What the task requires:
With pictures omitted, copy exactly the lines from the one containing "The width and" through the end of the records below.

+++ Exercise materials +++

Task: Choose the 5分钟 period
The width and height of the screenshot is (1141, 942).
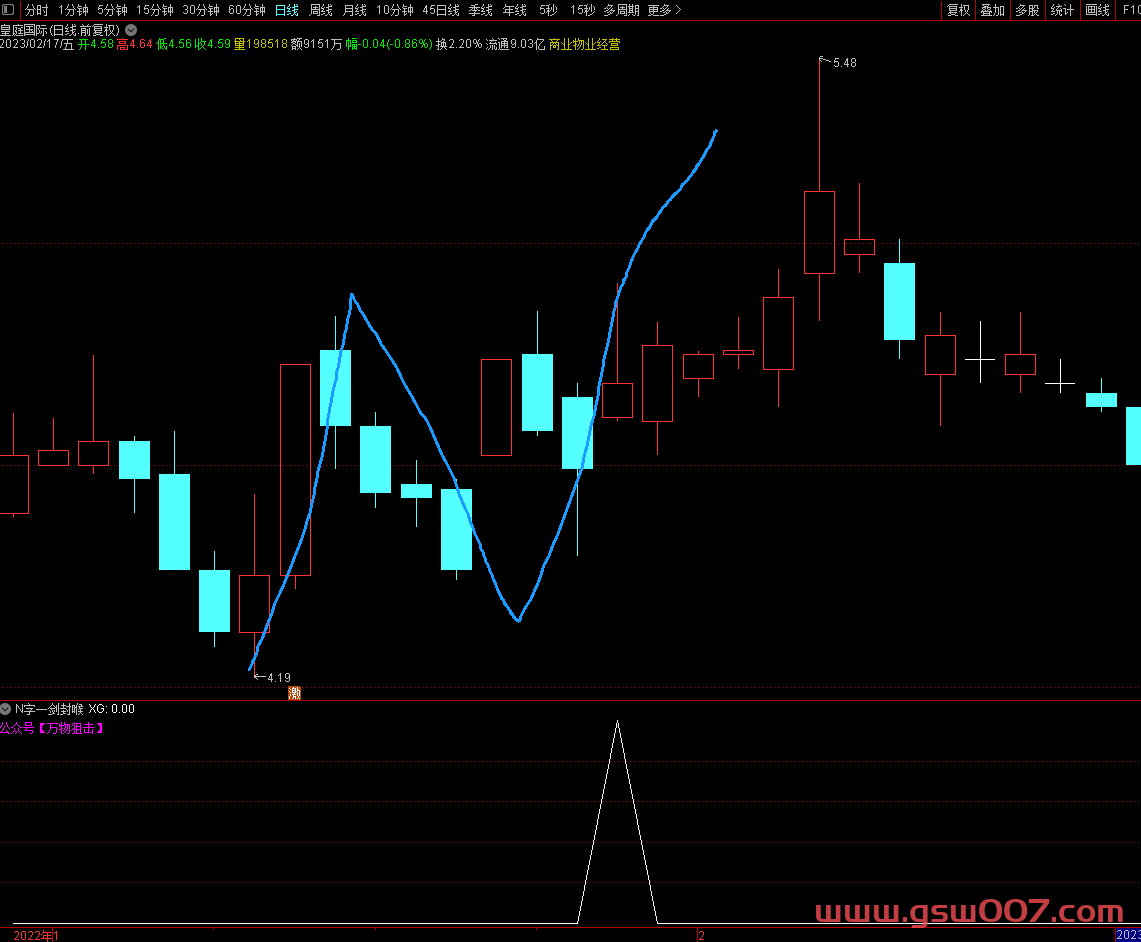Action: point(112,10)
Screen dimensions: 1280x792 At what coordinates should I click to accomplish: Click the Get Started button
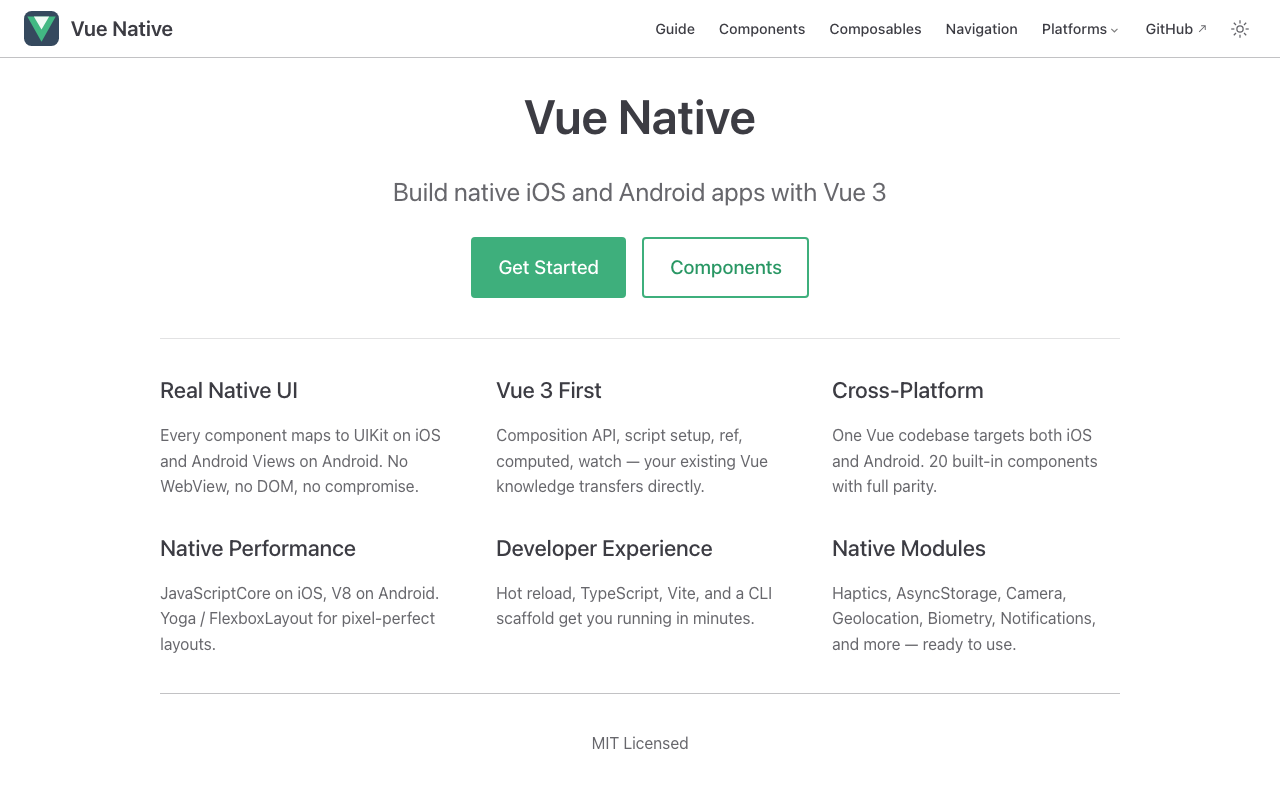pyautogui.click(x=548, y=267)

+++

The answer:
The width and height of the screenshot is (1141, 942).
Action: point(112,10)
Screen dimensions: 1280x792 At what coordinates should I click to accomplish: Click the Get Started button
pyautogui.click(x=548, y=267)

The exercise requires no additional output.